Cette fois-ci, elle ne pouvait plus reculer. A la proclamation des résultats, alors que cris et applaudissements s’étaient élevés autour d’elle, Sophie sentit son corps soumis à deux sensations opposées. Un sourire non feint avait conquis son visage, qui s’était même légèrement empourpré en signe de gratitude, mais elle avait senti au même instant sa colonne vertébrale se raidir et ses épaules s’affaisser sous le poids d’une crispation soudaine. Elle faisait pour la première fois l’expérience de cette dualité étrange qui habite les représentants politiques, ce tiraillement entre leur être intime brutalement propulsé en zone de turbulences et leur profil public flatté d’être le point de convergence de tous les regards. Ses chances de remporter le scrutin municipal du mois prochain restaient objectivement réduites au regard du passif électoral de Tibourg, mais le simple fait d’être officiellement investie à la tête de la toute nouvelle liste citoyenne allait changer radicalement sa vie – au moins pour quelques semaines. Elle se sentait redevable de la confiance de ses amis, voisins et clients qui avaient accepté de participer à la procédure originale qu’elle avait choisie : une élection sans candidat.   

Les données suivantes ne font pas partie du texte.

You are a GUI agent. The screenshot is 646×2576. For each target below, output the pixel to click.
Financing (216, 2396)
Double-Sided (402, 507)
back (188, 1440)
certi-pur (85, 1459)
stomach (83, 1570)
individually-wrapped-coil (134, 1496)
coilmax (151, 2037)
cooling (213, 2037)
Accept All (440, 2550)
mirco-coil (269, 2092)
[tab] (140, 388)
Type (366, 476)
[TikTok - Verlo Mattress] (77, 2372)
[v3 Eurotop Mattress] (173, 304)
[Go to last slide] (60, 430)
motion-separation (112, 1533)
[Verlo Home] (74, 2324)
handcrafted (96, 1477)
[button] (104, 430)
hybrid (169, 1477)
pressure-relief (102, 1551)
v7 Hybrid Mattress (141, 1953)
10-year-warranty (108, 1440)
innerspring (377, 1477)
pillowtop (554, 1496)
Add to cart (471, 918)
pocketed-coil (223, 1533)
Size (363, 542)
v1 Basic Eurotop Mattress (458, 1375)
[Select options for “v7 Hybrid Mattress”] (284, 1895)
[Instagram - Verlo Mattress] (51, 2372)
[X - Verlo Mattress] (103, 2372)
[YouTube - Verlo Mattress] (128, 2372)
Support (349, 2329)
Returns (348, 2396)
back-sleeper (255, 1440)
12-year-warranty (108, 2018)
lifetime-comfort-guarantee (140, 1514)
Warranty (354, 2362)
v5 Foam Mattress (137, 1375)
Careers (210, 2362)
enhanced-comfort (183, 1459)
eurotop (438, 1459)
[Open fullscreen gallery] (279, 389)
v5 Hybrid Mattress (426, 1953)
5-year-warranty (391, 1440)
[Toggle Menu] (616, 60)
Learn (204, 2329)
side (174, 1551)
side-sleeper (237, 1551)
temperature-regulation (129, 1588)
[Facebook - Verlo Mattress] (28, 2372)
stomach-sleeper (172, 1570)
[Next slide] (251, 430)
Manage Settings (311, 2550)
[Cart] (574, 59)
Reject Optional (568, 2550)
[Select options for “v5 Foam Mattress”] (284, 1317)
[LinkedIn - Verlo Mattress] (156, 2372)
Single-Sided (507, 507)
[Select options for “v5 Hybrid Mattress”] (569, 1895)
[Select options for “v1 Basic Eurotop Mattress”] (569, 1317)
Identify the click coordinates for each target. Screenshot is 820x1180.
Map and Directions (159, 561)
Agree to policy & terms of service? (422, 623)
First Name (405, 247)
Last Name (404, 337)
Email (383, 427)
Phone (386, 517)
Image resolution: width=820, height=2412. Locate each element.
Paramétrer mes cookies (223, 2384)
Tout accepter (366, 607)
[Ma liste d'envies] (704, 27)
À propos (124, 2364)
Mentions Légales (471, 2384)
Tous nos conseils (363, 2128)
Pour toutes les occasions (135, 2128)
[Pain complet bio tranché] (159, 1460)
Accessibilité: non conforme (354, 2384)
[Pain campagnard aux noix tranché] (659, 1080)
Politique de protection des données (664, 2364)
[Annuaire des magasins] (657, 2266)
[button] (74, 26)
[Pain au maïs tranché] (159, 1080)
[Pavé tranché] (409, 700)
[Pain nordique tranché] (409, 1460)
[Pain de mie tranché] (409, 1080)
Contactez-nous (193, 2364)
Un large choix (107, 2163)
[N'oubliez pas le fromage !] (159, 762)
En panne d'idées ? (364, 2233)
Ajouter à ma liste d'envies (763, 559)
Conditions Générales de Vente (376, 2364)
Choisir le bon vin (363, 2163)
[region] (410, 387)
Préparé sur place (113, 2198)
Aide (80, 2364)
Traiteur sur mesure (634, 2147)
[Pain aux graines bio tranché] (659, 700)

Cela avait été sa seule condition. Une volonté aussi prudente que sincère de s’assurer que sa désignation convenait au plus grand nombre. On avait écarté les étals et décalé les rayons des Champs de Tibourg pour que quatre-vingt habitants se serrent dans la boutique et contribuent à cette première à l’échelle locale. En l’absence de candidature auto-proclamée, chacun avait d’abord voté à bulletin secret pour la personne de son choix. Sophie avait choisi Augustin Dunou, qui était le premier agriculteur de la région à s’être converti au bio il y a une quinzaine d’années et qui demeurait, à près de 70 ans, un pilier toujours bienveillant du réseau de producteurs réunis aux Champs. En tout, quatorze habitants avaient été spontanément cités par leurs pairs ; onze acceptèrent par la suite de composer la liste, dont les dernières places, a priori non éligibles, furent attribuées par tirage au sort entre les présents. La petite Clara fut de nouveau la première à justifier son choix pour Sophie. Le plaidoyer émouvant qu’elle prononça pour son amie emporta rapidement l’adhésion des participants qui connaissaient le moins la gérante de l’épicerie, si bien que quelques tours de parole suffirent à obtenir un consensus dans la salle. Augustin Dunou accepta de figurer en deuxième position sur la liste citoyenne, qui fut baptisée le jour même « Les ‘Ti-bourgeons ».   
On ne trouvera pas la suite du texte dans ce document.